Showcase:
Gene Therapy Manufacturing
A Software/Cloud Application for NGS-based Product Testing
When a product of pharmaceutical research and subsequent manufacturing is represented by a DNA molecule, as is the case with gene therapy, the ultimate option for testing the integrity and purity of the product is next-generation (long-read) sequencing. This process must be aided by adequate software solutions.
Ribocon has developed a software application specifically for this task: within few minutes, output data from the sequencing platform are analysed in a fully integrated process, resulting in a report which provides the answers you need.
The application is tailored to support your routine, but can of course also be configured to adapt the processing parameters to your specific data and requirements.
Input Data and General Workflow
The application is made for DNA sequence data in BAM format and its workflow includes the steps listed below.
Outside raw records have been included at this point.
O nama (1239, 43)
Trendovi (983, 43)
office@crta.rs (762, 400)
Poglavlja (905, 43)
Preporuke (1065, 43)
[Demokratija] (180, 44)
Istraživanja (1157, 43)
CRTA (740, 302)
The term "Target" describes the product (e.g. a plasmid sequence carrying a specific insert) for which the analysis (test) is done.
- Computation of initial (raw) statistics.
- Statistical read reduction (sampling) to start with the optimum amount of data.
- Mapping of sampled reads against the Target reference and selected Contamination references.
- Initial filtering and computation of global statistics (incl. mapping/Contamination stats).
- Creation of a multiple sequence alignment (MSA) out of the Target-mapped reads after further quality filtering.
- Computation of positional frequencies for the MSA and creation of a single Consensus sequence.
- Computation of the overall identity between the Consensus and the Target reference.
- Creation and provision of final output files incl. detailed statistics (Reporting).
A set of 75k sequence reads with an average length of 10k bases (750M bases total),
for example, is typically processed on a common business laptop within 5
minutes.
The entire process is completely automated, only input, reference, and config data
must be defined.
Key Features
- Can currently be used "manually" as common Linux command line tool or embedded into an AWS environment to operate as a fully automated cloud service with an Amazon S3 data exchange interface.
- Target identity verification, contamination check, and detailed quality/data statistics.
- Results archive, with PDF reports and various supplemental output files (for more details, see Right Sidebar).
- Centralized configuration of analysis parameters by application.properties file.
- Integrity control of input data and GxP-compliant data audit trail (for each read, its full analysis history is recorded).
The Target Identity Verification section of the application report: If an
100% target identity can not be confirmed and the number of mismatches is
limited, for each mismatch position detailed background information is given as
exemplified. This shall help to decide if there is real divergence observed for
a particular position, or if it is just caused by sequencing noise (often
extremely hard to eliminate within homopolymeric regions of a target sequence).
In the example shown, in 17.85% of the sequenced molecules an additional C
occurred at the position listed. Because of the configured Variability Threshold
of 85%, the additional base (not present in the target) has then been accepted
for creation of the Consensus sequence. However, the regional information
presented clearly suggests an artifact caused by the homopolymeric character of
the target region.
Compliance Status
We are operating the application as a cloud service for GMP-compliant data analysis in product testing for one of the biggest pharmaceutical companies in the world. To reach the validation status requested by the regulatory agencies, the service has been subjected to Computerized System Validation (CSV), following GAMP 5 standards. Our activities are based on a quality management system in accordance with ISO 9001, which we operate at the corporate level, as well as fifteen years of experience in CSV for GMP-compliant software/service development and operation.
This means that even if you intend to use the Linux command line tool for research and development purposes only, for example, you will always benefit from its GMP quality grade.